Quanti ricordi in questo sito. Una parte della mia vita. Stamattina ne ho sentito la nostalgia.

E allora eccomi con la mia prima rece dopo anni.

Ero rimasto all'hardcore americano degli anni 80 e da lì riparto.

In quella musica, secondo me, c'era tutto il "senso" dell'esistenza, tutto il male della Storia racchiuso in un grido disperato, annegato in una tormenta di chiassose chitarre, sballottato a ritmo vertiginoso. Molti gruppi sapevano convertire quel dolore cosmico in energia positiva (Minor Threat, Descendents), altri invece non potevano fare altro che constatare, tutt'al più con un filo di mesta ironia, l'ineluttabilità di uno stato delle cose che ha sempre visto (e sempre vedrà) l'Uomo autodistruggersi. Non ci sono valori, ma solo disvalori mascherati. Non c'è un senso nelle cose che si fanno, tanto nei massimi sistemi quanto nella vita quotidiana, perché tutto conduce alla morte, tutto si riduce al nulla.

Se siete allegri, ottimisti, se le cose vi vanno per il verso giusto in questo momento della vostra vita, e sentite il bisogno di deprimervi, anzi di toccare con mano il vuoto che vi circonda e di cui siete parte integrante, non perdete l'occasione di ascoltare "Landshark" (1982) dei californiani Fang.

Chi conosce i Flipper, concittadini dei Fang nella degenerata San Francisco dei primi anni 80, avrà già un'idea della "proposta musicale" dei nostri: ambientazione notturna, inverno possibilmente, periferia di qualsiasi città, un vicolo maleodorante, rifiuti ovunque (specialmente umani), alcool, eroina, risse, accoltellamenti, oppure un garage, un parcheggio, una camera di un motel, solitudine ed indifferenza sopra ogni altra cosa. La differenza è che mentre i Flipper si lasciavano scivolare tutto addosso indossando uno sfilacciatissimo ordito di chitarre e bassi fatiscenti, i Fang, ancor più cinicamente, impacchettavano lo schifo in facili canzoncine con tanto di riff-strofa-ritornello, coagulavano le incontrollate perdite dei Flipper in cacofonie "da manuale", tanto radicalmente brutte da essere orecchiabili, fondando così il famoso "grunge". Tutto in "Landshark", dalla chitarra fetida alle ritmiche impastate, dall'essenzialità delle composizioni al cantato tanto sconvolto quanto passivo, parrebbe uscito dal primo disco dei Nirvana. Se non fosse che Cobain, dietro a quel mood apatico che traspariva dal personaggio, dalle liriche, dalla voce, conservava tracce di quell'entità misteriosa chiamata "anima" e così, nel suo calvario, c'era spazio anche per i sospiri di "About a Girl" o per lo strazio di "School". Niente di tutto questo nei Fang: solo materia, solo sostanza reificata, nessun sentimento se non quello della sua assenza.

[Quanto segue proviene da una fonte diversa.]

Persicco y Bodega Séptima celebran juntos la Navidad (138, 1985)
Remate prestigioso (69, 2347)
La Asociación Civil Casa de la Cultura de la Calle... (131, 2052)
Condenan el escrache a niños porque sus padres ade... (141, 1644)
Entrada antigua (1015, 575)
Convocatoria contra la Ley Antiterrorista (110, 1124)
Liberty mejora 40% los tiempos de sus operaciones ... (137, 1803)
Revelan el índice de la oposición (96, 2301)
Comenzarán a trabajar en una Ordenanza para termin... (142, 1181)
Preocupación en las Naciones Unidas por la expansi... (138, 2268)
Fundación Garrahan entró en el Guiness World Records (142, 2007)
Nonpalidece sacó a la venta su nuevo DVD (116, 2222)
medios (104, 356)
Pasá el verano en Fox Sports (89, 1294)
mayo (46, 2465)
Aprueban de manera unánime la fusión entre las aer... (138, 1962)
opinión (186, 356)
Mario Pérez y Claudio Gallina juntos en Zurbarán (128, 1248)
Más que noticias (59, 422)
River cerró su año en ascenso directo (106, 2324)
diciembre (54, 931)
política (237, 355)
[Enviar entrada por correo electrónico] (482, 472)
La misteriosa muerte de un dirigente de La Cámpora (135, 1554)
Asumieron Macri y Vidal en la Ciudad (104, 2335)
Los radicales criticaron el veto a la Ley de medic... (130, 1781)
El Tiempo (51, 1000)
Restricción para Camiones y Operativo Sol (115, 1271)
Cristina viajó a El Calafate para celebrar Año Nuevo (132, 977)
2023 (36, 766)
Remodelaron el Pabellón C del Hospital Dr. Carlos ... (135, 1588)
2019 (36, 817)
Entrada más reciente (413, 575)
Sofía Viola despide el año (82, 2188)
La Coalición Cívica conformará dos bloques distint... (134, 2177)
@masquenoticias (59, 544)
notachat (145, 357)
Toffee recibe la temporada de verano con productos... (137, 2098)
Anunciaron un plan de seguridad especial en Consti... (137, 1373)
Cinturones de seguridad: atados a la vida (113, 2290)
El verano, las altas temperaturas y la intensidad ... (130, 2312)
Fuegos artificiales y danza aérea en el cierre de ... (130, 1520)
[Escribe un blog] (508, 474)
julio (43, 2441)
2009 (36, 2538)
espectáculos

Anche se, con queste premesse, verrebbe da pensare che in questo disco una canzone "valga" l'altra (e così è infatti), proprio perché la musica (l'Arte) "vale" anche quando esprime un disvalore, ogni canzone di "Landshark" merita un'analisi.

I pezzi fondamentali sono "Law and Order", per come trascina ottusi riff che paiono rosari declamati controvoglia, mentre la voce non fa altro che annaspare, soffocata, e "Diary of a mad werrwoulf", sbranata invece da un canto spiritato, cannibale, vampiresco, assetato di nichilismo, ululante talora: curioso come questo brano finisca in dissolvenza, manco fosse una canzone pop... L'hardcore old-school, quello conciso e frenetico di inizio decade, sopravvive formalmente, ma viene reso impotente, come se a pogare fossero marionette, e regala qualche momento di fibrillazione solo nell'apnea di "Drunk & Crazy". Non che i Fang non abbiano almeno fatto finta di cercare una via d'uscita da queste sabbie mobili: in "The Money Will Roll Right In", serenata stoner in cui dichiarano il loro "amore" per la giovane star Brooke Shields, si lanciano in grotteschi tentativi di assolo, ma non durano più di metà giro di riff; in "An Invitation" si prodigano addirittura in un'insana progressione melodica, tendendo una mano agli Stooges del primo disco e l'altra ai primi Mudhoney; anche con "Skinheads Smoke Dope" provano a rialzare la testa per cercare una luce alla fine del tunnel, ma senza risultati. Anche perché non c'è nessun tunnel, nessun percorso in avanti, ma solo ristagno, impaludamento, immobilità: la musica dei Fang è destinata a sguazzare in eterno in un buco nero che non ammette scappatoie.

Cari DeBaseriani, sono lieto di essere tornato tra voi.